▶ [Assignment]:
What you return should be the lines of the data containing "arrow", each in full.

▶ [Dataset records]:
________________________

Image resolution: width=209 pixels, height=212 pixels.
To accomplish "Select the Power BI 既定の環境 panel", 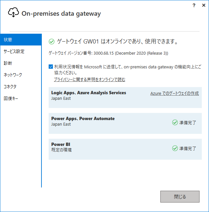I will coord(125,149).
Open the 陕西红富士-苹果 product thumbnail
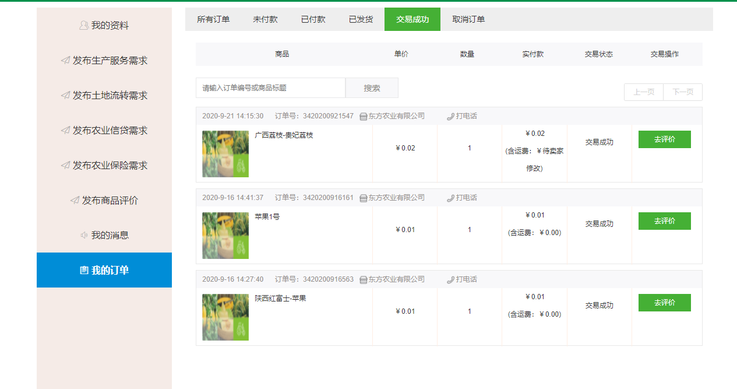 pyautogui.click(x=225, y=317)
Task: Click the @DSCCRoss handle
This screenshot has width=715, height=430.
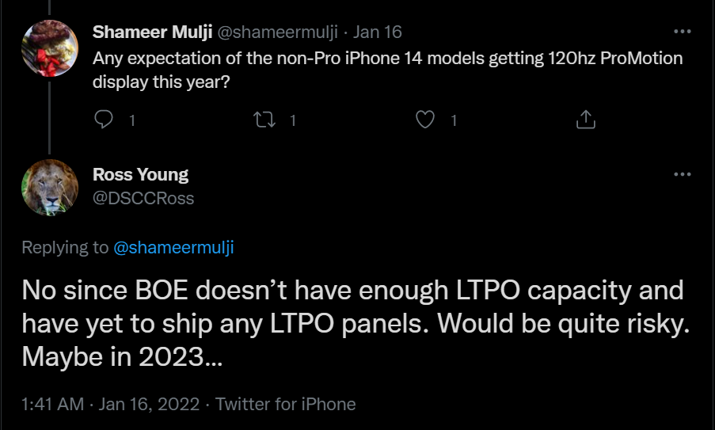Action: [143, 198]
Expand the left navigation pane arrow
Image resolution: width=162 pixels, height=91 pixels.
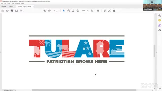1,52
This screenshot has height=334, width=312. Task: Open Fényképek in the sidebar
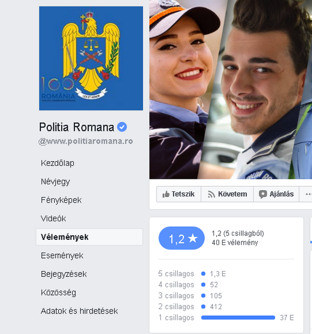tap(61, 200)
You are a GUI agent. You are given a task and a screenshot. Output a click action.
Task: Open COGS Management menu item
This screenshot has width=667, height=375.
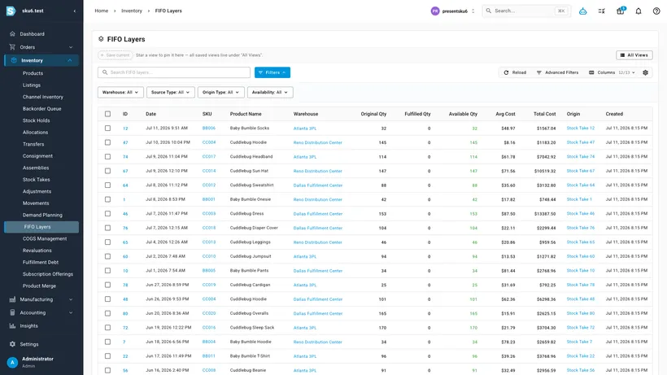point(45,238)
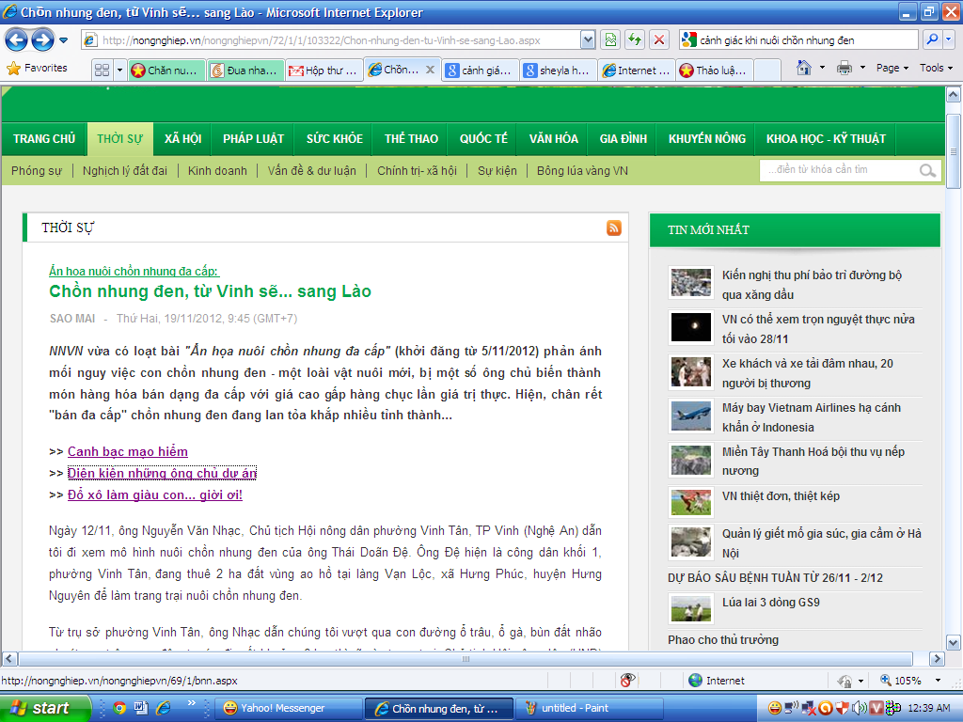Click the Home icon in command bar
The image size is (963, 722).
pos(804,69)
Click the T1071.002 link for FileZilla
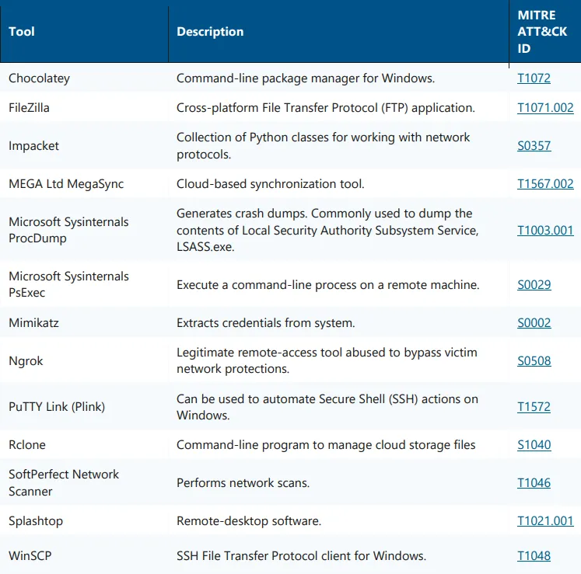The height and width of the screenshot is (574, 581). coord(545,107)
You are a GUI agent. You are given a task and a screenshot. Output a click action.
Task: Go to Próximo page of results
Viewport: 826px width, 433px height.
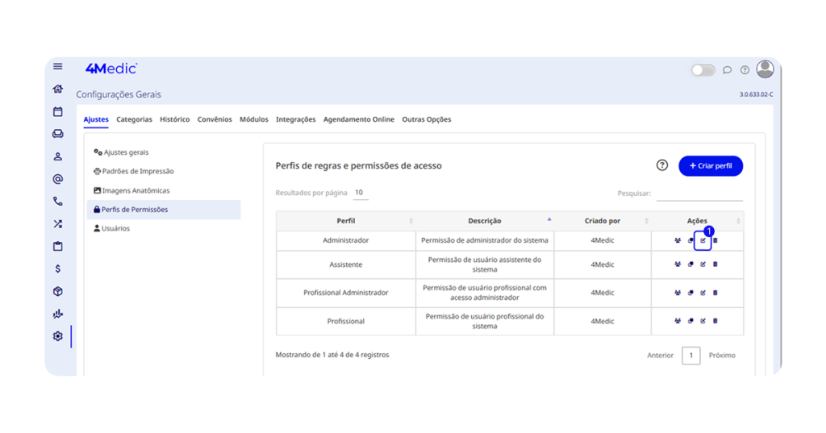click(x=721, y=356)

________________________

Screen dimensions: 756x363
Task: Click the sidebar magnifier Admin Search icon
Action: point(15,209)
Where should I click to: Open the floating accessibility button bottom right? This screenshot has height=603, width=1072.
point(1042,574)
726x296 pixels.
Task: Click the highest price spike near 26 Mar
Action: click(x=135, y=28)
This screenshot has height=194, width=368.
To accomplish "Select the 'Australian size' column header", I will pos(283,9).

________________________

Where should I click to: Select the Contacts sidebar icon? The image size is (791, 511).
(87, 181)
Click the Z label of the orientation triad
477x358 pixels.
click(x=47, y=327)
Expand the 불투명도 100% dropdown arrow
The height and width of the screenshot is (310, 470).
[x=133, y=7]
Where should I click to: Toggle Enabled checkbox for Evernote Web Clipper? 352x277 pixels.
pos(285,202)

________________________

▶ [Output of the task]:
Expand the left navigation pane arrow
Expand the 불투명도 100% dropdown arrow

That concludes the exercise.